What is the ransom you require to return our district back into the hands of the LRSD community?

Sincerely,
Rev. Anika T. Whitfield

It was inevitable that the Waltons would make their move to privatize the public schools of Little Rock, the largest city in Arkansas, which the Waltons consider their fiefdom. The Waltons have used their billions to leverage control of the State Education Department, the Legislature, and the State Education Board.

The Waltons have long coveted control of Little Rock’s public schools. Local citizens resisted, but David doesn’t usually defeat Goliath. For example, as the Arkansas Times reported earlier this year, the Legislature passed a law Legislation “requiring Arkansas school districts to turn over buildings constructed with local property taxes to be turned over to any charter school that wants them, no matter how unproven the charter operator, no matter how damaging the charter might be to existing — and successful — true public schools.”

When six of Little Rock’s 48 public schools were labeled “failing,” that was the pretext for the state to take control of the entire district, ending local control. Read that again. The low test scores of 6 of 48 schools were grounds for the dissolution of democratic control in the entire district. The goal, of course, was to enable the Walton puppets to introduce private charter schools, which are controlled by private boards.

The Waltons and other corporate reformers prey on black and brown communities, whose voices are easily ignored by the predominantly white male-controlled state legislatures that control their fates. State Commissioner Johnny Key was formerly a legislator and lobbyist for the University of Arkansas. He became state commissioner in 2015. The state law, which required that the person in that position have at least a masters’ degree and 10 years experience as a teacher, had to be changed to allow him to serve.

The following is an Open Letter to the State Commissioner and Governor. It was written by Rev. Anika Whitfield, a pastor in Little Rock who believes in democracy and public education.


Commissioner Key and Governor Hutchinson,

It is now more than apparent that you both are participating in the continual hijacking, undermining, and weakening of the LRSD, the largest public school district in our state.

What evidence do I have to support this assertion?

1) Since the hijacking of the LRSD (when 6 out of 48 schools failed to meet the raised student achievement standardized test scores from 25% for proficiency to 49.5% and the former AR Commissioner of Education and State Board of Education voted to take over the entire LRSD), on January 28, 2015, the overall student enrollment and teacher moral has shown a significant and devastating decline.

2) The AR State Board of Education, under your watch, has re-approved charter schools in the city of LR that as an entire school system/district, Covenant Keepers Charter School, for example, that has continued to fail to meet the academic achievement test score requirements that were legislated by the state. Yet, when three (half of the LRSS schools that were labeled distressed) have moved off the distressed list (one that came off as a result of actions of consecutive test score improvements that were evidenced in the 2012-2013 and 2013-2014 academic years), you have not shown the LRSD the same mercy and released us back to locally, elected representation by residents of Little Rock.
• • • •
▸ **Task to complete**:
Please repeat word for word the part of the Little Rock schools text that opens with the words containing "It was inevitable" and closes with "State Education Board.".

▸ **Provided records**:
• • • •
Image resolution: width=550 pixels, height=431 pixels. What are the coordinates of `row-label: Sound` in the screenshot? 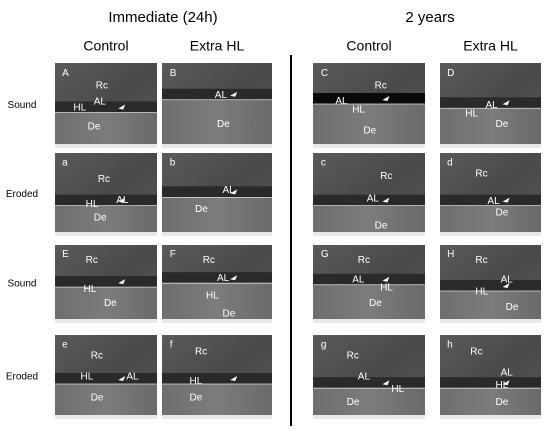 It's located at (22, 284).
• • • •
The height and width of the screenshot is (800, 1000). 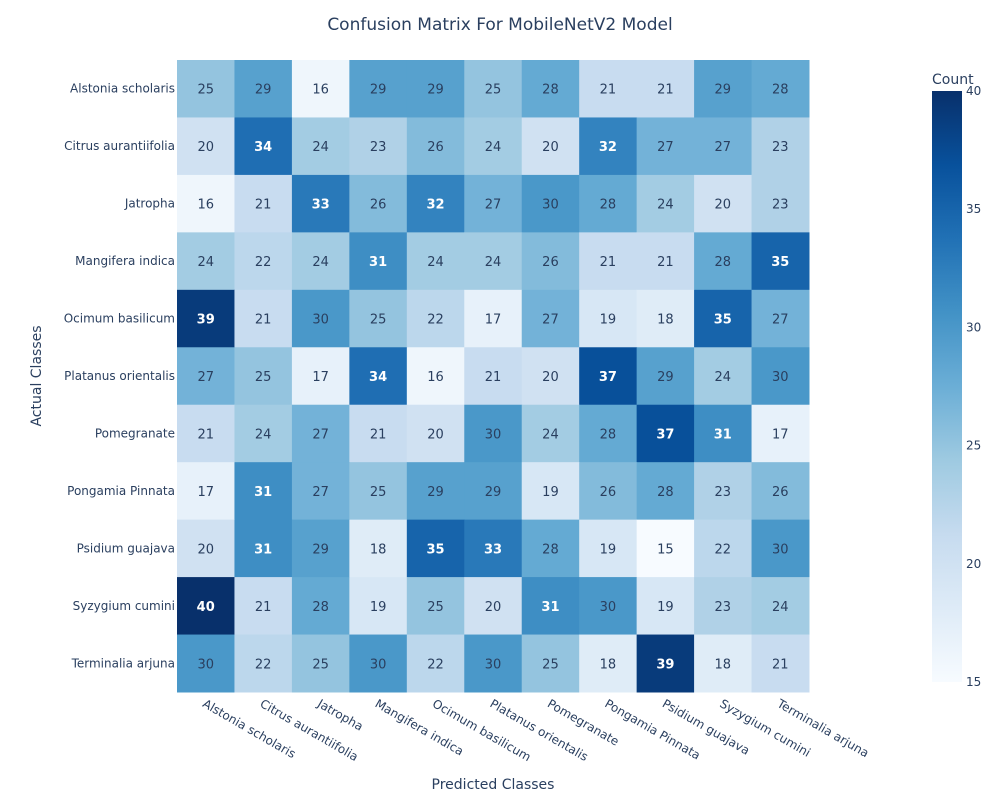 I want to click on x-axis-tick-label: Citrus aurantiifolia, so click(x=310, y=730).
• • • •
▸ **Result for this task**:
It was inevitable that the Waltons would make their move to privatize the public schools of Little Rock, the largest city in Arkansas, which the Waltons consider their fiefdom. The Waltons have used their billions to leverage control of the State Education Department, the Legislature, and the State Education Board.